Text and item location entries:
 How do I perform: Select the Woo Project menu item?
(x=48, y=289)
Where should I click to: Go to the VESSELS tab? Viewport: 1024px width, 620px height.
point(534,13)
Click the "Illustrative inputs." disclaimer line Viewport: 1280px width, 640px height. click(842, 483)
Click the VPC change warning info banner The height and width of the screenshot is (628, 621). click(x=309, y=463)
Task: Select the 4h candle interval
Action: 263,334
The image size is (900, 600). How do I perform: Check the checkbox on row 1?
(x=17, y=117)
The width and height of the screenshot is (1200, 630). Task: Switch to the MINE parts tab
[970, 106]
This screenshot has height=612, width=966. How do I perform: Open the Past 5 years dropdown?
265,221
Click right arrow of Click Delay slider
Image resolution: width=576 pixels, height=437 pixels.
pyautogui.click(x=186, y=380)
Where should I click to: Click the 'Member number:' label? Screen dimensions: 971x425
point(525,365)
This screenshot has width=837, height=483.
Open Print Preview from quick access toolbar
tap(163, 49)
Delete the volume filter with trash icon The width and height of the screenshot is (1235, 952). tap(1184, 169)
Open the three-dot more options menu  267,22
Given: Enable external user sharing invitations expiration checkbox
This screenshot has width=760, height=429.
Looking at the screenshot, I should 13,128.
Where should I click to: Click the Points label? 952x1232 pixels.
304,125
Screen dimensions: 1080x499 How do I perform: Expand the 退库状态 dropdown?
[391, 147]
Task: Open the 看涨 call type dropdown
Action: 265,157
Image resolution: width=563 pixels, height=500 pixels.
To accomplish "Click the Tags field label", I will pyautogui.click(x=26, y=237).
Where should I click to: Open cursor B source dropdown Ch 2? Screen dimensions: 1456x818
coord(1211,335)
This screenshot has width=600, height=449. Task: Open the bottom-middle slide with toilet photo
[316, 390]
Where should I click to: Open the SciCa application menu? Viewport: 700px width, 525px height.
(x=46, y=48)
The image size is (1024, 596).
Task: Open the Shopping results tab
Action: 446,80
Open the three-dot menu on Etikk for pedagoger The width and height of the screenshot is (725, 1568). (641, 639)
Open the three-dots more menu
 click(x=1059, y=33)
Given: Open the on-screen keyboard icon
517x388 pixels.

■ WHAT TO WORK ON: Report each line above that contains the string "Task", copying every such line in full. Match case.

■ RESULT:
Task: Select the 4h candle interval
The width and height of the screenshot is (1200, 630). Task: Switch to the MINE parts tab
Task: Open the 看涨 call type dropdown
This screenshot has width=600, height=449. Task: Open the bottom-middle slide with toilet photo
Task: Open the Shopping results tab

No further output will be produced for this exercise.